Daily Complicities
Some time ago I went to my bank, and walked right in with the little book I'd been reading on the metro in my hand. The bank was CIBC (Canadian Imperial Bank of Commerce), the book was Postcolonialism: A Very Short Introduction.
As Ros says to Guil in Rosencrantz and Guildenstern are Dead, " I didn't know where to put myself" ... with uneasiness and embarrassment. Such high intellectual aspirations; and such low economic grovelling.
So I am hereby reminding myself of the complicity with which I live daily. Of the heavily polluted cloud of past horrors I breathe in unthinkingly. Of somebody else's visceral, vomit-provoking reality of which I know nothing, of which I've only seen pictures.
Like this one from the cover of an edition of Joseph Conrad's "Heart of Darkness" (photograph of ivory-trading in the Congo, ca. 1890):
Just another colonial scene. And yet. Like a barely audible but unmistakabe note in the air, something striking pervades the photo. Despite the power-indicative position of the African equivalent of the Indian white sahib, (proper terminology, anyone?), seated on a chair, fully dressed and helmeted, holding a whip in the right hand, and judging the offered tusk domineeringly -- the unobtrusive supremacy and superiority in this picture undoubtedly belongs to the group of African traders, gathered around the white man. Whether seated or standing, they hold themselves with a healthy confidence and natural elegance. If they seem to obey the command-giving European, it is out of politeness.
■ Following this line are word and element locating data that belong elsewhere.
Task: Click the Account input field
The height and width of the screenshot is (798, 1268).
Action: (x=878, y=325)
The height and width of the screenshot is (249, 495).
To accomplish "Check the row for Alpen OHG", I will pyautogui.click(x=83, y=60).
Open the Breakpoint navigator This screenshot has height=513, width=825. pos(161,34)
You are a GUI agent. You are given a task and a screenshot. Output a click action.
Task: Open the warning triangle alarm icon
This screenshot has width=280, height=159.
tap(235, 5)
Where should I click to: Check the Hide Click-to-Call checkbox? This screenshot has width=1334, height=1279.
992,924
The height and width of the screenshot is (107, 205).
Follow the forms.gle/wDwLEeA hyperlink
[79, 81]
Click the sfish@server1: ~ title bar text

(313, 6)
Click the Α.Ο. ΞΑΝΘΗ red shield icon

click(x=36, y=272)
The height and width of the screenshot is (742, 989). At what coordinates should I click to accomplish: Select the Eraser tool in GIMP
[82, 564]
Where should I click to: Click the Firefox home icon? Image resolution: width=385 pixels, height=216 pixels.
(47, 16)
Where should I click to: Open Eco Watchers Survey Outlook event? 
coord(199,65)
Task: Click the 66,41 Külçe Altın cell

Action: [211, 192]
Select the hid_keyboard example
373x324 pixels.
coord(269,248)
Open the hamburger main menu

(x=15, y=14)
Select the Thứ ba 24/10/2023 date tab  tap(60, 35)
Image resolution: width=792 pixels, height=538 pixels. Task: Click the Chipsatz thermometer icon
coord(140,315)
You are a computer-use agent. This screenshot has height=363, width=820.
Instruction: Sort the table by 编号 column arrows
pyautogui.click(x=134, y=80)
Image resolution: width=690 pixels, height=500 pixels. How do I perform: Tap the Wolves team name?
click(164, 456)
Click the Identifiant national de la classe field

They are free and beautiful, they owe nothing to no one, their bare feet touch the ground fully and firmly, they are from here.
And they are about to be dislocated, disjointed, chewed, swallowed, and defecated by the whip-holders.
Perhaps complicities aren't always accompanied by paradoxes, but that is the case here: the CIBC bank has nothing to do with this picture, and it has everything to do with it.